*Assigned task*.
Output the entries that follow, word for word.

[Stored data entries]
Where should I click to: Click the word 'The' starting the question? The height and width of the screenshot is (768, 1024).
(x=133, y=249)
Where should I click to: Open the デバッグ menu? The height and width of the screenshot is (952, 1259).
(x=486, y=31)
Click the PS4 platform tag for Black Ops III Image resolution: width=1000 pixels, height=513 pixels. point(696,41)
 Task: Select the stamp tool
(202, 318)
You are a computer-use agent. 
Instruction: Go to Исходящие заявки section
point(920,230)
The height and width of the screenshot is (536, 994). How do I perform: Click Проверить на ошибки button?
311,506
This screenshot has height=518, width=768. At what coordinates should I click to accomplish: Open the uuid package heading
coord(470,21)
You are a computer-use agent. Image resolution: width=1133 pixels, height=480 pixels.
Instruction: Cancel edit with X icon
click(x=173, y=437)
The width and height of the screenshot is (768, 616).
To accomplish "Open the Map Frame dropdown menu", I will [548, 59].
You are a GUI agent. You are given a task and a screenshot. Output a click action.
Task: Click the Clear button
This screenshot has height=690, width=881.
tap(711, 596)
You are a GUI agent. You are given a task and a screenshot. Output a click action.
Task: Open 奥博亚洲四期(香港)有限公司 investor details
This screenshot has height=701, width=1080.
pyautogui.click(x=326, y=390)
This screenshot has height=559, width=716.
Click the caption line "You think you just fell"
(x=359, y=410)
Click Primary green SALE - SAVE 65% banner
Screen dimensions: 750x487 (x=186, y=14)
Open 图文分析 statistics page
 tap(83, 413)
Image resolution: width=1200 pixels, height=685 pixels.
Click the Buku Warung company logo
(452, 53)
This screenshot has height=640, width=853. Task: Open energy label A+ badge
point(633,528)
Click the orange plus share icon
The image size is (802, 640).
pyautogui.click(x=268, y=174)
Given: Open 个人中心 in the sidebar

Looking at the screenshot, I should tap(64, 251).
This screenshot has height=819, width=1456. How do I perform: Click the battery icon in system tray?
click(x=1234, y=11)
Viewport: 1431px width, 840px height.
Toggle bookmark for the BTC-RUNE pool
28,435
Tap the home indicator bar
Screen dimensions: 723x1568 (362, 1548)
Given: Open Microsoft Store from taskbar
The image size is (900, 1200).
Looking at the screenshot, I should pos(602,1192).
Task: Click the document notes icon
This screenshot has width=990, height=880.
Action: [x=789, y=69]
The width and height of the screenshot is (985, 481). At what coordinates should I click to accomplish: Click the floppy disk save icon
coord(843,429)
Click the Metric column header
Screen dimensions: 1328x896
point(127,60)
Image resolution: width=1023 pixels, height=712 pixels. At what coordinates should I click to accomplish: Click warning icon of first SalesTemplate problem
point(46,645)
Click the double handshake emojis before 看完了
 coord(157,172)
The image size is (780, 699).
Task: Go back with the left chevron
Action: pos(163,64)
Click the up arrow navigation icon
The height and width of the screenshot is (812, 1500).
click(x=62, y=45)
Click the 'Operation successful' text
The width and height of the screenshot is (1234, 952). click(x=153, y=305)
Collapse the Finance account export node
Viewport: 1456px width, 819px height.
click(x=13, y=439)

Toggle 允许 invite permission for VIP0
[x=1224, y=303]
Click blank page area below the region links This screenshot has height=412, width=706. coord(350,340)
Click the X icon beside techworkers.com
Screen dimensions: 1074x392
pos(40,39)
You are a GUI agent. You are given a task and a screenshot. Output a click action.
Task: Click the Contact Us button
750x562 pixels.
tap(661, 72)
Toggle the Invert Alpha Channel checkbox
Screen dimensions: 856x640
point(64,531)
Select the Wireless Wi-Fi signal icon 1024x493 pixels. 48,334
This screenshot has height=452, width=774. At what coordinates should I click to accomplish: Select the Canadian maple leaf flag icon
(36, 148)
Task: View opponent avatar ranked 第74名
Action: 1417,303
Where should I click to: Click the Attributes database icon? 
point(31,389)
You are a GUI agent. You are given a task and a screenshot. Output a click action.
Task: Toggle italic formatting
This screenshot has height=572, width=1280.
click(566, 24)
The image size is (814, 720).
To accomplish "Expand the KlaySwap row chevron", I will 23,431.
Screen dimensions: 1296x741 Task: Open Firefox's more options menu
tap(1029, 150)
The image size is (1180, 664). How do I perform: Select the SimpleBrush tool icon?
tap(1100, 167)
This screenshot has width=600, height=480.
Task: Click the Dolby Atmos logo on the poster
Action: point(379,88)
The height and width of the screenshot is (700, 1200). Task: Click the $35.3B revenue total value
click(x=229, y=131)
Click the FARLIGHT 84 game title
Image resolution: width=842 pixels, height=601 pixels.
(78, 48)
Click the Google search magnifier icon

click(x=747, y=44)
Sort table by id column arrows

*Output for this task*.
Where should I click to: Click the word 'The' starting the question? The height and width of the screenshot is (768, 1024).
(x=133, y=249)
Where should I click to: Open the デバッグ menu? The height and width of the screenshot is (952, 1259).
(x=486, y=31)
Click the PS4 platform tag for Black Ops III Image resolution: width=1000 pixels, height=513 pixels. point(696,41)
 Task: Select the stamp tool
(202, 318)
You are a computer-use agent. 
Instruction: Go to Исходящие заявки section
point(920,230)
The height and width of the screenshot is (536, 994). How do I perform: Click Проверить на ошибки button?
311,506
This screenshot has height=518, width=768. At what coordinates should I click to accomplish: Open the uuid package heading
coord(470,21)
You are a computer-use agent. Image resolution: width=1133 pixels, height=480 pixels.
Instruction: Cancel edit with X icon
click(x=173, y=437)
The width and height of the screenshot is (768, 616).
To accomplish "Open the Map Frame dropdown menu", I will [548, 59].
You are a GUI agent. You are given a task and a screenshot. Output a click action.
Task: Click the Clear button
This screenshot has height=690, width=881.
tap(711, 596)
You are a GUI agent. You are given a task and a screenshot. Output a click action.
Task: Open 奥博亚洲四期(香港)有限公司 investor details
This screenshot has height=701, width=1080.
pyautogui.click(x=326, y=390)
This screenshot has height=559, width=716.
Click the caption line "You think you just fell"
(x=359, y=410)
Click Primary green SALE - SAVE 65% banner
Screen dimensions: 750x487 (x=186, y=14)
Open 图文分析 statistics page
 tap(83, 413)
Image resolution: width=1200 pixels, height=685 pixels.
Click the Buku Warung company logo
(452, 53)
This screenshot has height=640, width=853. Task: Open energy label A+ badge
point(633,528)
Click the orange plus share icon
The image size is (802, 640).
pyautogui.click(x=268, y=174)
Given: Open 个人中心 in the sidebar

Looking at the screenshot, I should tap(64, 251).
This screenshot has height=819, width=1456. How do I perform: Click the battery icon in system tray?
click(x=1234, y=11)
Viewport: 1431px width, 840px height.
Toggle bookmark for the BTC-RUNE pool
28,435
Tap the home indicator bar
Screen dimensions: 723x1568 (362, 1548)
Given: Open Microsoft Store from taskbar
The image size is (900, 1200).
Looking at the screenshot, I should pos(602,1192).
Task: Click the document notes icon
This screenshot has width=990, height=880.
Action: [x=789, y=69]
The width and height of the screenshot is (985, 481). At what coordinates should I click to accomplish: Click the floppy disk save icon
coord(843,429)
Click the Metric column header
Screen dimensions: 1328x896
point(127,60)
Image resolution: width=1023 pixels, height=712 pixels. At what coordinates should I click to accomplish: Click warning icon of first SalesTemplate problem
point(46,645)
Click the double handshake emojis before 看完了
 coord(157,172)
The image size is (780, 699).
Task: Go back with the left chevron
Action: pos(163,64)
Click the up arrow navigation icon
The height and width of the screenshot is (812, 1500).
click(x=62, y=45)
Click the 'Operation successful' text
The width and height of the screenshot is (1234, 952). click(x=153, y=305)
Collapse the Finance account export node
Viewport: 1456px width, 819px height.
click(x=13, y=439)

Toggle 允许 invite permission for VIP0
[x=1224, y=303]
Click blank page area below the region links This screenshot has height=412, width=706. coord(350,340)
Click the X icon beside techworkers.com
Screen dimensions: 1074x392
pos(40,39)
You are a GUI agent. You are given a task and a screenshot. Output a click action.
Task: Click the Contact Us button
750x562 pixels.
tap(661, 72)
Toggle the Invert Alpha Channel checkbox
Screen dimensions: 856x640
point(64,531)
Select the Wireless Wi-Fi signal icon 1024x493 pixels. 48,334
This screenshot has height=452, width=774. At what coordinates should I click to accomplish: Select the Canadian maple leaf flag icon
(36, 148)
Task: View opponent avatar ranked 第74名
Action: 1417,303
Where should I click to: Click the Attributes database icon? 
point(31,389)
You are a GUI agent. You are given a task and a screenshot. Output a click action.
Task: Toggle italic formatting
This screenshot has height=572, width=1280.
click(566, 24)
The image size is (814, 720).
To accomplish "Expand the KlaySwap row chevron", I will 23,431.
Screen dimensions: 1296x741 Task: Open Firefox's more options menu
tap(1029, 150)
The image size is (1180, 664). How do I perform: Select the SimpleBrush tool icon?
tap(1100, 167)
This screenshot has width=600, height=480.
Task: Click the Dolby Atmos logo on the poster
Action: point(379,88)
The height and width of the screenshot is (700, 1200). Task: Click the $35.3B revenue total value
click(x=229, y=131)
Click the FARLIGHT 84 game title
Image resolution: width=842 pixels, height=601 pixels.
(78, 48)
Click the Google search magnifier icon

click(x=747, y=44)
Sort table by id column arrows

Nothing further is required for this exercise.